30) What do you understand by Foreign Draft?
When you transfer money from one country to another foreign country, then this is required to get the currency of that particular country.
Hence, this is a basic and most asked question in recent days.
(Note- Always get the information of the different banks their working, and the recent online banking system and update yourself with the current affairs of the banking system. Because in the interview, interviewers like to ask the general awareness and your knowledge skills.
Always, remember that in some interviews there are many people sitting together and they take your interview. One is there to look at your overall confidence, one look at your sitting postures and your eye contact, and they observe how you speak and deliver the answer.
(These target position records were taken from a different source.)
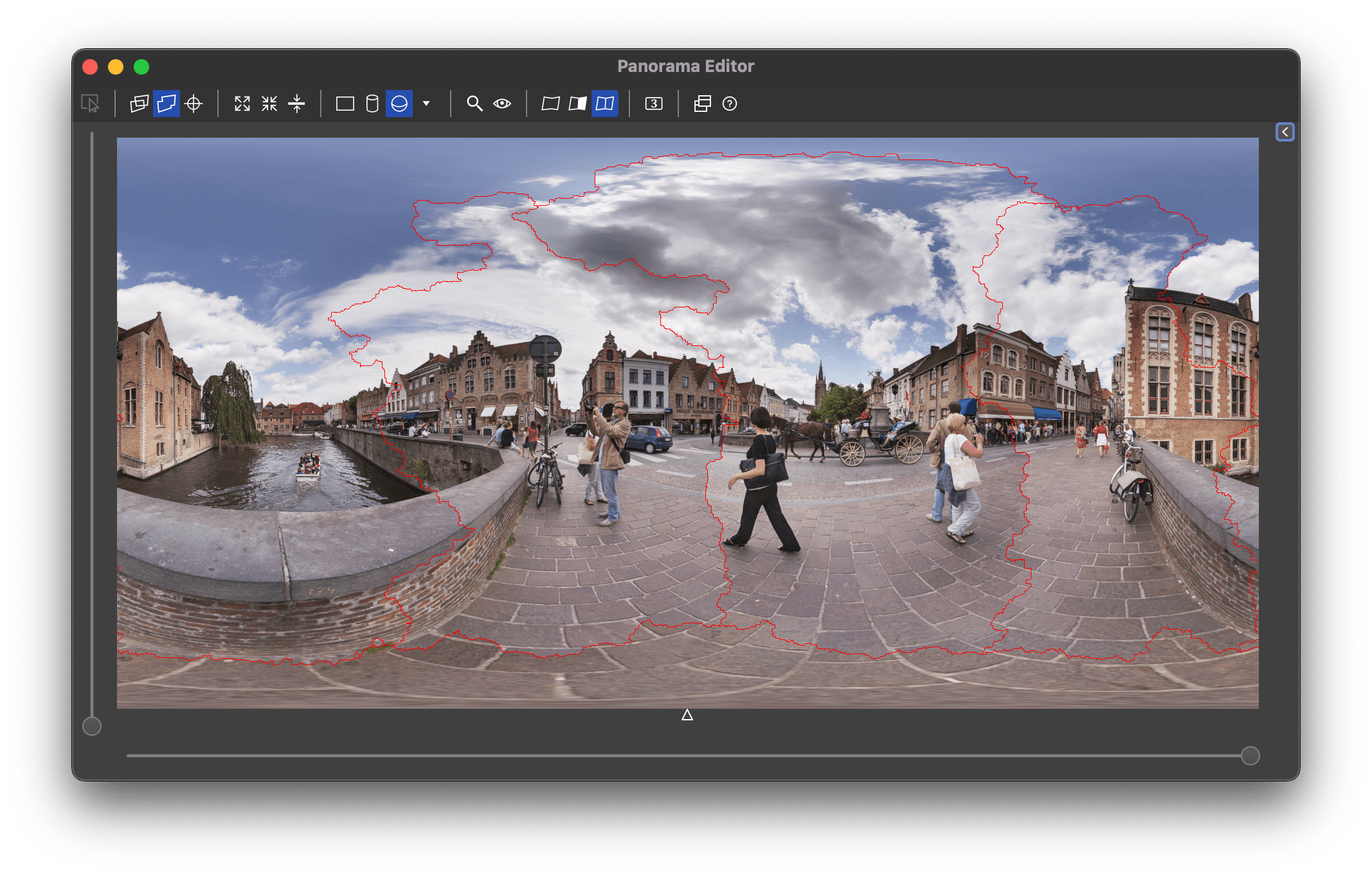Click the center on horizon icon
The height and width of the screenshot is (876, 1372).
coord(296,104)
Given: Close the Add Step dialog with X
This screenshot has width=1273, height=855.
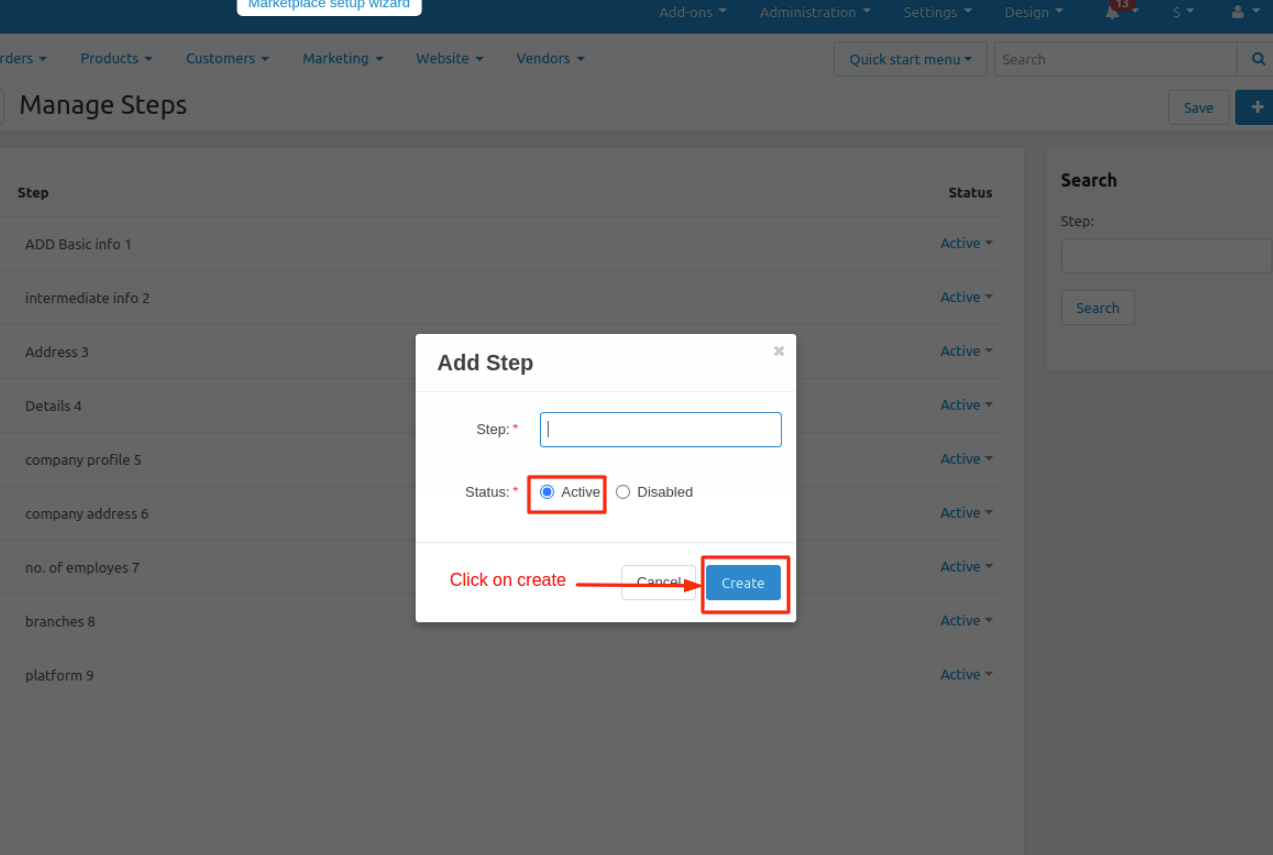Looking at the screenshot, I should (x=779, y=351).
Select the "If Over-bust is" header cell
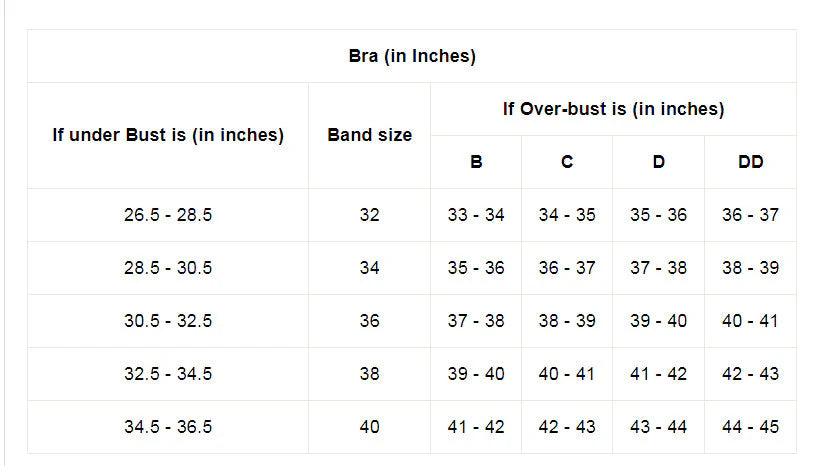The width and height of the screenshot is (818, 466). coord(613,109)
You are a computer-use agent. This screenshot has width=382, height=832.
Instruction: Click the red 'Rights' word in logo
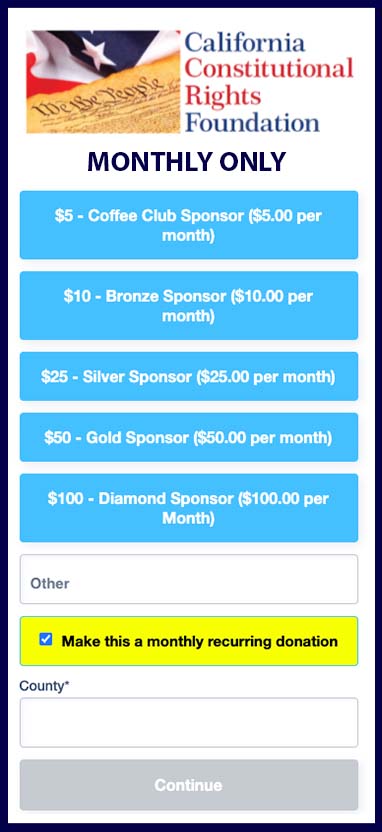click(x=223, y=96)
Sometimes, they confuse you so that they can check your stress level, so always keep cool minded and give all the answers very calmly. Don't try to speak in the fake language, always speak in your normal language. )
31) What is the meaning of the term ‘Cost of debt’?
When any company takes money from the bank and pay it back with the interest, this is known as 'cost of debt'.
32) What are Cooperative banks?
When money or loan is provided to the small scale business, this bank is known as Cooperative bank.
33) What is bfsi domain?
BFSI is the acronym for Banking Financial Services and Insurance. BFSI is a name of an industry that is used commonly by different companies (BPO/IT/TES) to refer to the many services they give to different companies that fell under these domains Banking has many offices or activities that include investment, retailing, core banking, cards, and others. Financial services include mutual funds, stock broking, payment gateways and the like. Insurance, on the other hand, covers the living and the non-living. There are many software development activities, data processing and testing of applications outsourced to different companies specializing in this domain.
34) Please explain PCI DSS?
PCI DSS stands for Payment Card Industry Data Security Standard which is a set of requirements intended to ensure that all companies that process, store, or transmit credit card information maintain a secure environment.